* INFORMATION SHOWN:
## start

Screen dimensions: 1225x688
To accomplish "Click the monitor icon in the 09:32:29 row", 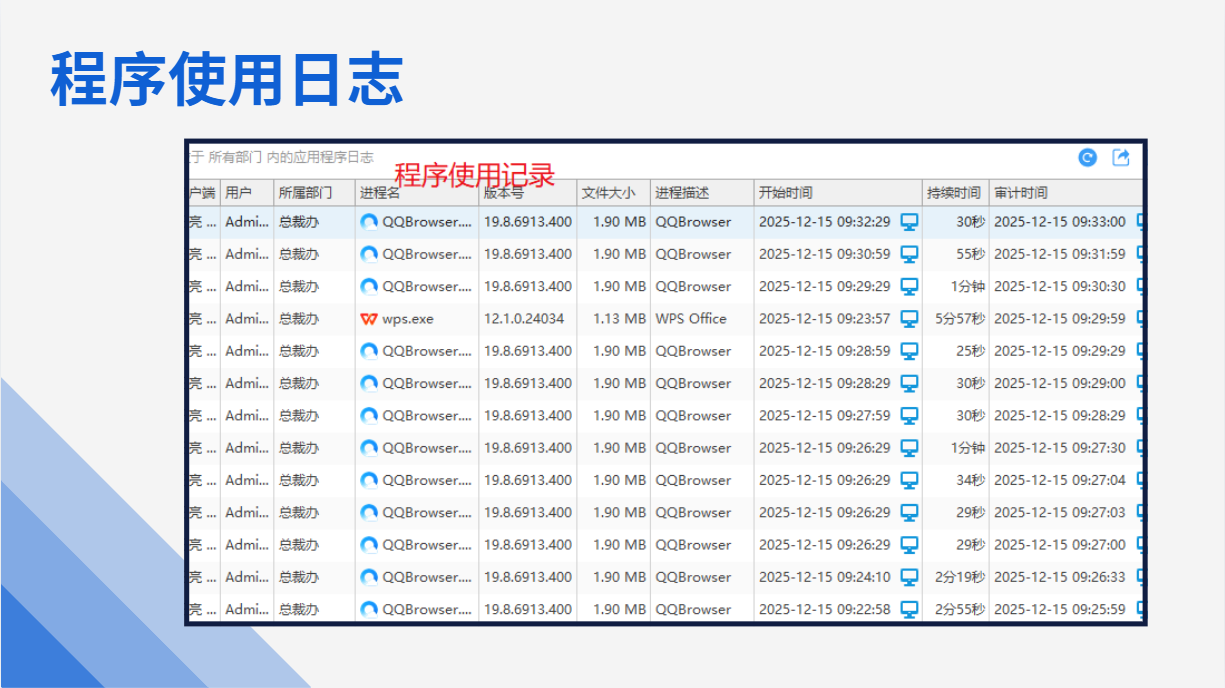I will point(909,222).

## end
## start

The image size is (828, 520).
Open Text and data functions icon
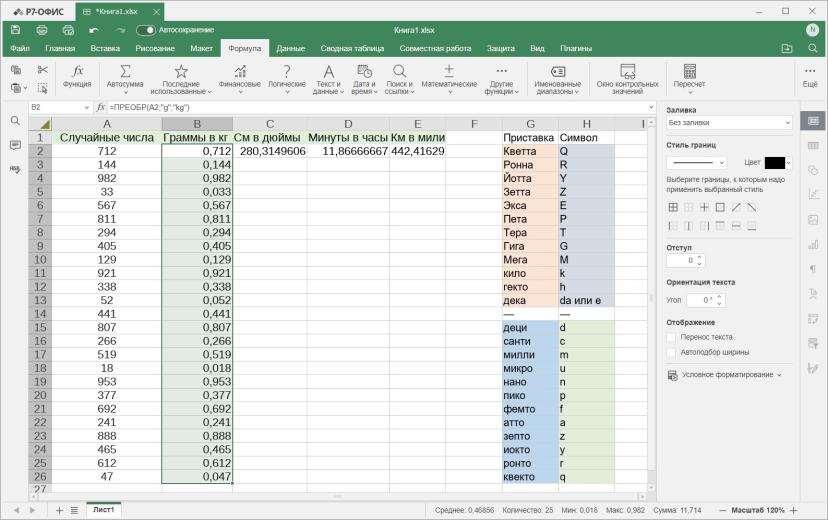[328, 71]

## end
## start

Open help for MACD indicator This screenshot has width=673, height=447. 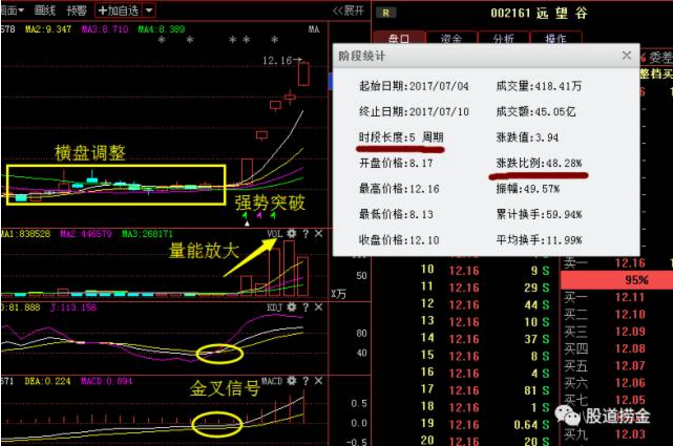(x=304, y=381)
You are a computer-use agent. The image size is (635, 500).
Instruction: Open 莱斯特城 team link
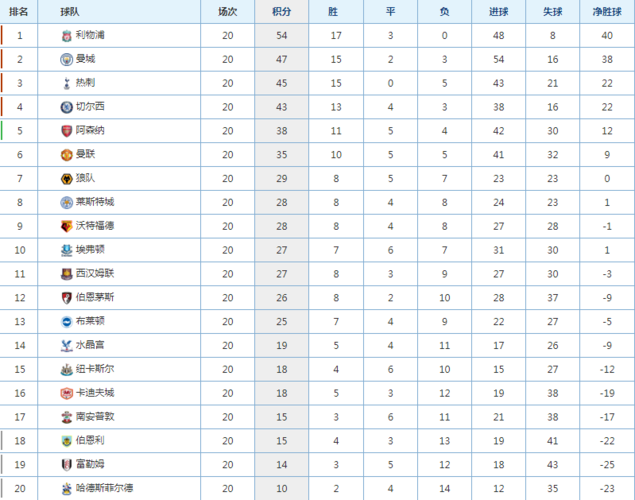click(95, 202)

## end

* WRITTEN TASK: Pull out every line of the items above that contains the word "image" and list those lines unchanged.

* EXERCISE RESULT:
The image size is (828, 520).
You are a computer-use agent. The image size is (635, 500).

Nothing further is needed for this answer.